Excerpt provided:
# Filtering SpatialData elements with Table Queries

## Introduction

The `spatialdata` framework supports both the representation of `SpatialElement`s (images, labels, points, shapes) and of annotations for these elements. As we explored in the [tables](./tables.ipynb) notebook, some types of `SpatialElement`s can contain annotations within themselves, but the general approach we take is to represent `SpatialElement`s and annotations in separate objects using `AnnData` tables.

In this notebook we introduce **table queries** - a filtering mechanism that allows you to subset both the annotations (tables) and their corresponding spatial elements using expressive query syntax. This functionality is provided by the `filter_table_by_query()` function, which uses the [`annsel`](https://github.com/srivarra/annsel) library for building query expressions. Under the hood, `annsel` uses  [`narwhals`](https://narwhals-dev.github.io/narwhals/), an "*extremely lightweight and extensible compatibility layer between dataframe libraries*". This notebook assumes that you are have familarized yourself with content in the [tables](./tables.ipynb) notebook.

## Setup and Data Loading

Lets start by importing the necessary libraries and loading the example blobs dataset.

In [1]:
from pathlib import Path

import annsel as an
import numpy as np

import spatialdata as sd
from spatialdata.datasets import blobs

blobs_sdata = blobs()
blobs_sdata

  from pkg_resources import DistributionNotFound, get_distribution
  return convert_region_column_to_categorical(adata)


SpatialData object
├── Images
│     ├── 'blobs_image': DataArray[cyx] (3, 512, 512)
│     └── 'blobs_multiscale_image': DataTree[cyx] (3, 512, 512), (3, 256, 256), (3, 128, 128)
├── Labels
│     ├── 'blobs_labels': DataArray[yx] (512, 512)

[Dataset entries]
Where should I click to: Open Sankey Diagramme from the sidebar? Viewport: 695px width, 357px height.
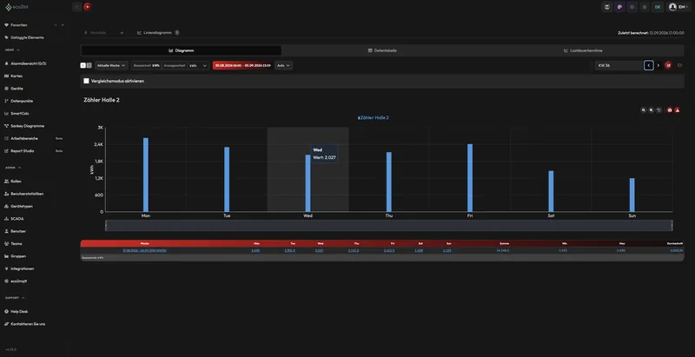click(27, 126)
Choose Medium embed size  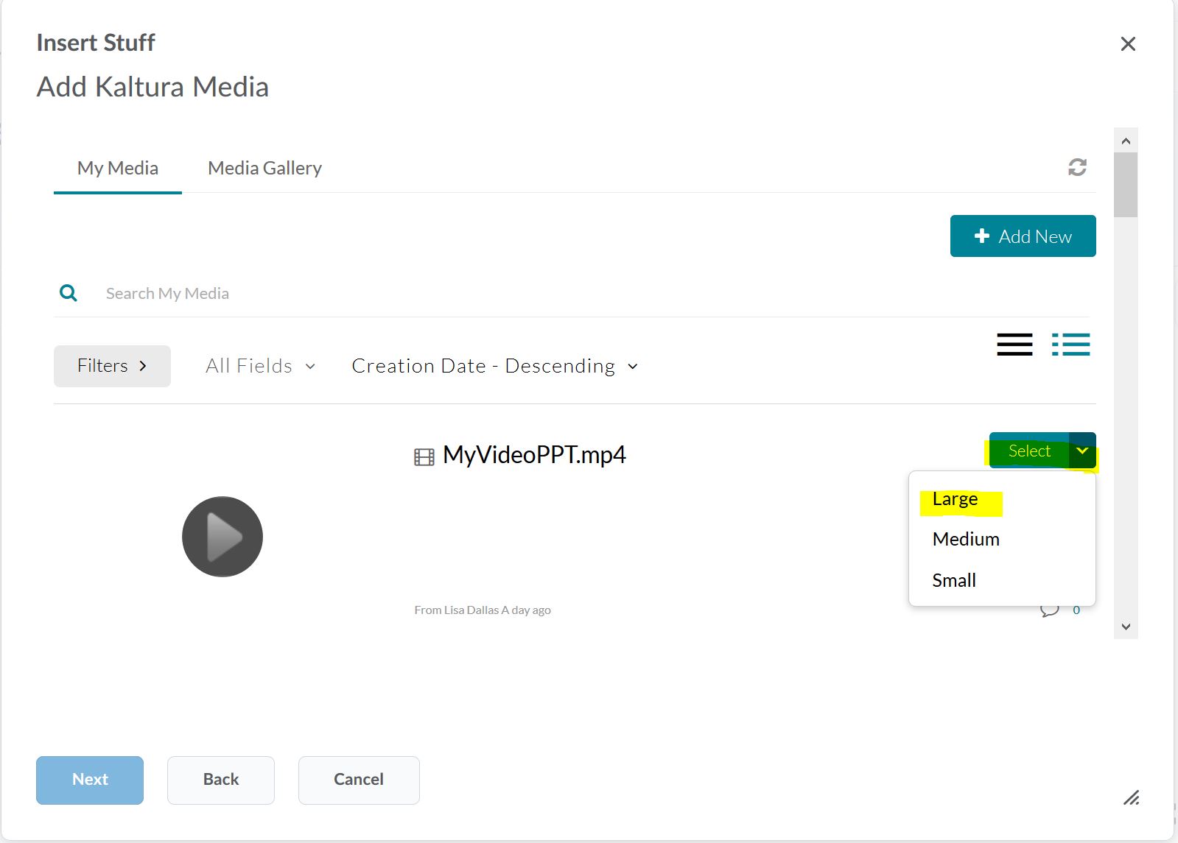pos(965,539)
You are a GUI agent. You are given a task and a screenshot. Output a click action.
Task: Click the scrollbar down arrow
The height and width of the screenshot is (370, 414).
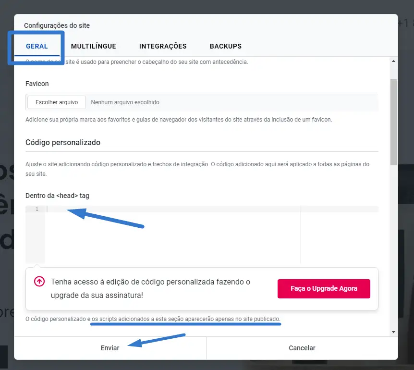click(x=393, y=332)
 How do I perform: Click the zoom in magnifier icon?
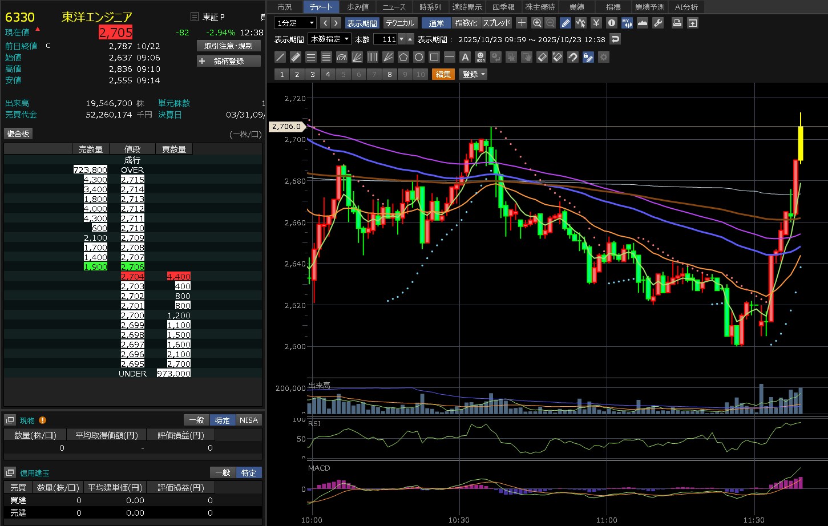tap(536, 23)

Task brief: According to the notebook excerpt, which library does the `filter_table_by_query()` function use to build query expressions? Base every response solely on the notebook excerpt.

Response to the exercise: The `annsel` library.